La arquitectura cósmica del Cusco se diseñó para materializar la función de este felino sagrado. La cumbre de Sacsayhuamán encarna la cabeza y la mente del Choquechinchay, donde sus murallas imitan la trayectoria serpenteante de la descarga eléctrica del rayo, conectando las fuerzas del mundo celestial (Hanan Pacha) con las del mundo subterráneo (Ukhu Pacha).
El cuerpo del felino se extienden a lo largo del centro urbano, contenido y abrazado por los ríos canalizadores Saphy y Tullumayo.
Diseñado bajo el principio de la dualidad complementaria (Yanantin), este trazado urbano se dividió entre el Cusco Alto - Hanan (asociado a lo masculino, el cielo y la fuerza expansiva) y el Cusco Bajo - Urin (vinculado a lo femenino, la tierra, la matriz y el agua), encontrando su punto de equilibrio neutral en la gran plaza central Haukaypata.
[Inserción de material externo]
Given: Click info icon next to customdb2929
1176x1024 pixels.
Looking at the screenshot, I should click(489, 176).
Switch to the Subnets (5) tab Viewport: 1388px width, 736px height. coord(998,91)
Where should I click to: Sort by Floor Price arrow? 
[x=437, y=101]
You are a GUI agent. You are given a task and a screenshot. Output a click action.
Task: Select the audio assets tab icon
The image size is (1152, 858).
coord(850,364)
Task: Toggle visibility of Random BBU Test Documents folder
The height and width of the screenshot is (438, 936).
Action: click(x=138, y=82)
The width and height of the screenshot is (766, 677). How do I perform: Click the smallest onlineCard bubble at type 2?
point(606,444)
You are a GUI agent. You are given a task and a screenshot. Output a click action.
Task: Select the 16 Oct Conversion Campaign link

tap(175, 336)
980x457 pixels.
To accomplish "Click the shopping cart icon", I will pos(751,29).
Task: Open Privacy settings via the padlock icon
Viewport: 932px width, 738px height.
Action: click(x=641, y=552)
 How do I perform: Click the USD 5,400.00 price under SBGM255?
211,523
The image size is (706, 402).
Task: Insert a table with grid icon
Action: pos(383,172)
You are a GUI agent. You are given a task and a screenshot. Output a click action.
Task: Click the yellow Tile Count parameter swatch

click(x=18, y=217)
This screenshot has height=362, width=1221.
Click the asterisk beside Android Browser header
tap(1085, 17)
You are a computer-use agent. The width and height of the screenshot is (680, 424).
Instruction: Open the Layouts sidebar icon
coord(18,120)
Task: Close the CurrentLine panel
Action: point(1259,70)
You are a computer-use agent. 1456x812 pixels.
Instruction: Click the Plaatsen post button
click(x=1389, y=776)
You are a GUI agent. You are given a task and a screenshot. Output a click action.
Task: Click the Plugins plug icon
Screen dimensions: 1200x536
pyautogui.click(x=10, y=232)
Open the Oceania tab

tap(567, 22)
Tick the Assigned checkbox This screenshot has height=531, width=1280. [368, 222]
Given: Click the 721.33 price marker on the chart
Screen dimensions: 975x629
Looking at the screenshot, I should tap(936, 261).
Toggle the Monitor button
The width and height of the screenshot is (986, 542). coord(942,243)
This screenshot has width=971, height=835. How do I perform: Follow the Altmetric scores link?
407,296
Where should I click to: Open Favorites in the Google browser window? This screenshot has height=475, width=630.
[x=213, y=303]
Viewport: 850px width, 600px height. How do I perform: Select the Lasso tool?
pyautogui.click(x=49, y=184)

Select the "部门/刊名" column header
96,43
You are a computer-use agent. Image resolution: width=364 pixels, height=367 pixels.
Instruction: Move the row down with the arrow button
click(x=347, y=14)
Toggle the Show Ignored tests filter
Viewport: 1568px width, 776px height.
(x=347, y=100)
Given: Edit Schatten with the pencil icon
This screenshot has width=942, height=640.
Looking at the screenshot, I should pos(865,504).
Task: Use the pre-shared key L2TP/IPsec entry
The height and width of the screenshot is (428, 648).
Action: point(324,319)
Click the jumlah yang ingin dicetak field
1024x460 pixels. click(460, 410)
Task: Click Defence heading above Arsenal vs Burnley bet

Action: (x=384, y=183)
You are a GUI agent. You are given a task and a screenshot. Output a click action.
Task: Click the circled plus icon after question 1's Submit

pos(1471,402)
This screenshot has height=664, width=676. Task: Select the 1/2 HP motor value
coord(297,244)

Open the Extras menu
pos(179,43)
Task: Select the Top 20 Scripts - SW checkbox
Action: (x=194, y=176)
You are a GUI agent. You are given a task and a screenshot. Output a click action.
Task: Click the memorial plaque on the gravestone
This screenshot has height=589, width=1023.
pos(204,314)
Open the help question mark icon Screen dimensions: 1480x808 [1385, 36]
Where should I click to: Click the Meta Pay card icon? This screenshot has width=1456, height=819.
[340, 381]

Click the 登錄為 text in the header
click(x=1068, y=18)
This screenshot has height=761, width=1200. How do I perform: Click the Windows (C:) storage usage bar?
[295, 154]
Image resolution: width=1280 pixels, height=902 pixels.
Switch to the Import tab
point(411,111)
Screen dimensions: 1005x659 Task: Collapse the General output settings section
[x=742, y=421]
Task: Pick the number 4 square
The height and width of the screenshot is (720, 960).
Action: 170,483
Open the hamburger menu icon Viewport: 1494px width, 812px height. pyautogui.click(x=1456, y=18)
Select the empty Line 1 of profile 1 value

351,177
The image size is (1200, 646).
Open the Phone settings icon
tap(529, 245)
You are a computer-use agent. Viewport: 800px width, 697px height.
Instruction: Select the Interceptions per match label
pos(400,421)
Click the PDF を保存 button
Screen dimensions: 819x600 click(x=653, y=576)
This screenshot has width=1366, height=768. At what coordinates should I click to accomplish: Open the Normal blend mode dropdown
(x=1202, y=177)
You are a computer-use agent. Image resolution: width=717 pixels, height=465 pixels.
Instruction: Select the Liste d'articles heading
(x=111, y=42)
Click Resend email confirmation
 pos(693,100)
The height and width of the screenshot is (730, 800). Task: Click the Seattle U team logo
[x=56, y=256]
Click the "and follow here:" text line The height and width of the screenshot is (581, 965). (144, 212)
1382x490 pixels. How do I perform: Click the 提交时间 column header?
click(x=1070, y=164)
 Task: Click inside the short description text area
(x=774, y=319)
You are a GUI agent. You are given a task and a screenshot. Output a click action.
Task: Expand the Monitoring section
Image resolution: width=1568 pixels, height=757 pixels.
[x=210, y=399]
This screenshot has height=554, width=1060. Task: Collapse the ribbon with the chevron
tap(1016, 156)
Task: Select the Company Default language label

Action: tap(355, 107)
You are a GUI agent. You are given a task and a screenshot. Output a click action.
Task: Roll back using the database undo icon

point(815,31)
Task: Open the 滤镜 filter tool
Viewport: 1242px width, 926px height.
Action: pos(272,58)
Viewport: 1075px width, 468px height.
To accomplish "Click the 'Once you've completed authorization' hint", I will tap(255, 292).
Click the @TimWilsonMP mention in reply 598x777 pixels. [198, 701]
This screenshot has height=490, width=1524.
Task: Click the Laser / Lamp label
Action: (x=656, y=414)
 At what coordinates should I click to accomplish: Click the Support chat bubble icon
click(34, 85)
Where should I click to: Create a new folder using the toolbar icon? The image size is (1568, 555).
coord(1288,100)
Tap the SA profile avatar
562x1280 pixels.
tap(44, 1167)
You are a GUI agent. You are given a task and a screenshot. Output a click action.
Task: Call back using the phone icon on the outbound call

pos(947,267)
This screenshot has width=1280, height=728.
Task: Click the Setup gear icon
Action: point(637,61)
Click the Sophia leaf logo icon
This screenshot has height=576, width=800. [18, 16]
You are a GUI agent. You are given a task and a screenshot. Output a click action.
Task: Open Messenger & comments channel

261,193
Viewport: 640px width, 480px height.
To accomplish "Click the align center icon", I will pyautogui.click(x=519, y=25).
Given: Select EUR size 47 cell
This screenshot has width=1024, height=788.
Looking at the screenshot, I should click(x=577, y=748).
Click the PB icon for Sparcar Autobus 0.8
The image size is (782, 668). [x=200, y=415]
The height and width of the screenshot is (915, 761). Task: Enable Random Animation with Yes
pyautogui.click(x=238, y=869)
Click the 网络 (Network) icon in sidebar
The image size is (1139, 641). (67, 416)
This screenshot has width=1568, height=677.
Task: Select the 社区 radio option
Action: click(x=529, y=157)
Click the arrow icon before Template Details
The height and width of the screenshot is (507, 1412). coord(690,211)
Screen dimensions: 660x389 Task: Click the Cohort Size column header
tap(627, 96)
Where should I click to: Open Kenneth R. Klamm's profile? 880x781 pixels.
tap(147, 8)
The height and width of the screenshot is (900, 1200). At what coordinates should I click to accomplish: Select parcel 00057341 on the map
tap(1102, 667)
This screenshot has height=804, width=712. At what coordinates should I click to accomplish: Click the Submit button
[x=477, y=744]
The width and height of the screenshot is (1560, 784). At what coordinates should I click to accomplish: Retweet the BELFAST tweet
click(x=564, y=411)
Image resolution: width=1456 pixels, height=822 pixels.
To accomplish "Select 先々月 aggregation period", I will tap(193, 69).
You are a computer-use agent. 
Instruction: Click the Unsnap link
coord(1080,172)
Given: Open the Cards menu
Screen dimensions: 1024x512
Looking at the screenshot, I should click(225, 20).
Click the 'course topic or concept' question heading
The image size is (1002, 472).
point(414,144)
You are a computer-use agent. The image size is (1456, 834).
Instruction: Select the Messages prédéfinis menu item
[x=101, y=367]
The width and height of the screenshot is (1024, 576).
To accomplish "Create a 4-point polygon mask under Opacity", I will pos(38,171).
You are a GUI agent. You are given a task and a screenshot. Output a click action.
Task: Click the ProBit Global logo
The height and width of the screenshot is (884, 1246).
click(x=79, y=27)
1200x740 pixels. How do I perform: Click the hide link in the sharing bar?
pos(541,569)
La matriz de transformación (vientre) se encuentra en el templo sagrado del Qorikancha de donde salían las 41 líneas energéticas (ceques). Finalmente, el punto nodal de descarga donde la energía celestial procesada se expulsaba transformada en agua fértil hacia los valles se encontraba en la confluencia de los ríos que delimitaban la ciudad.
La arquitectura encarnada por Choquechinchay convirtió al Cusco en el epicentro de mediación divina, un portal de fluidez donde los sabios andinos canalizaban las fuerzas del universo para asegurar que la vida, el agua y el orden cósmico fluyeran sobre el mundo andino.